Display every line of the material that contains the string "Open". Case matters, so only matches with identical capitalization count.

········

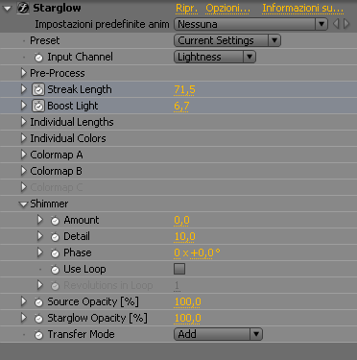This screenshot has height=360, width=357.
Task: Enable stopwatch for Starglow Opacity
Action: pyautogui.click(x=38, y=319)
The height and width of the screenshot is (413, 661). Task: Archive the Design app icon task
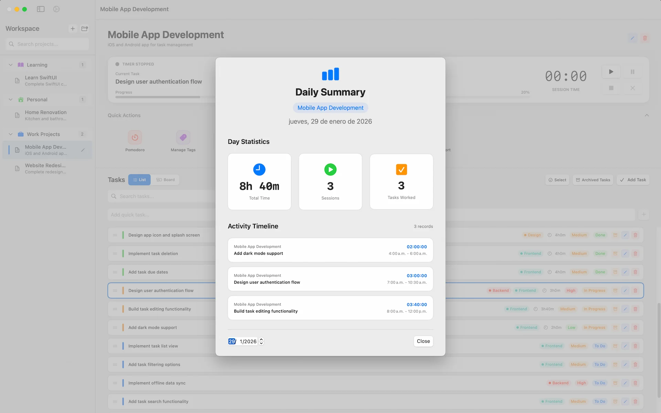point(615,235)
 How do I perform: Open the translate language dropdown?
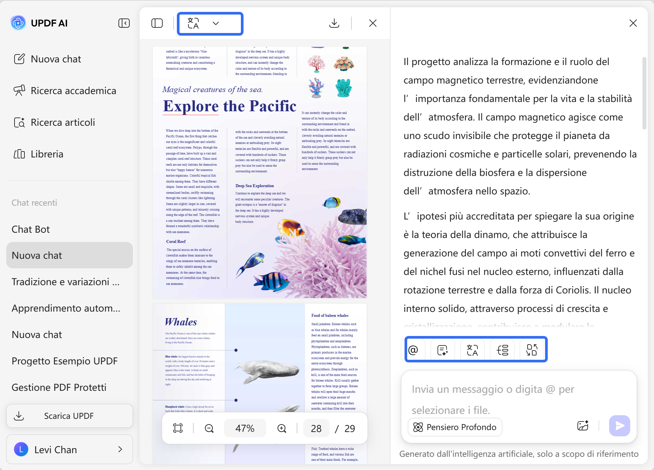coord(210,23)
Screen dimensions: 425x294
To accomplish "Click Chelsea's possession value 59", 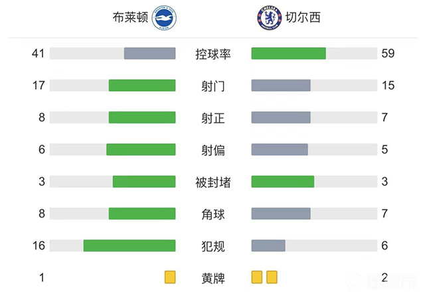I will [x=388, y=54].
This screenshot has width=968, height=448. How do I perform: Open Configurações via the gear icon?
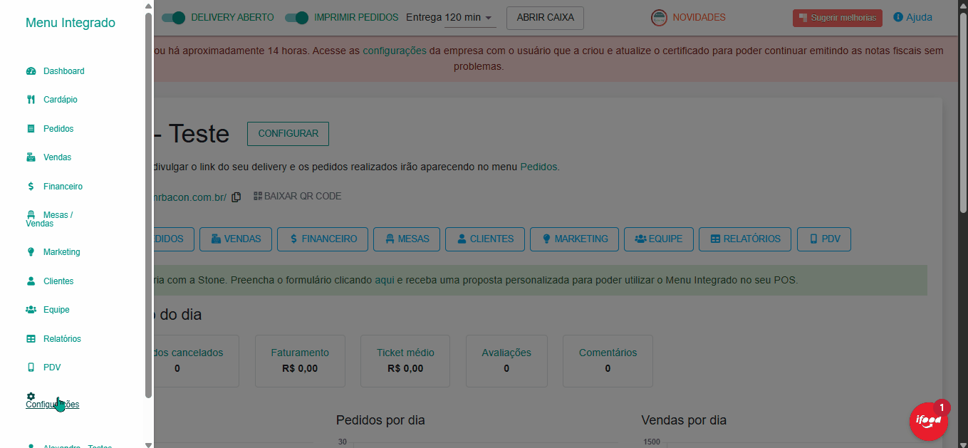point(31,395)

········

REPLY »
 How do I perform: Open the translate language dropdown?
This screenshot has width=968, height=448. How do I perform: Open Configurações via the gear icon?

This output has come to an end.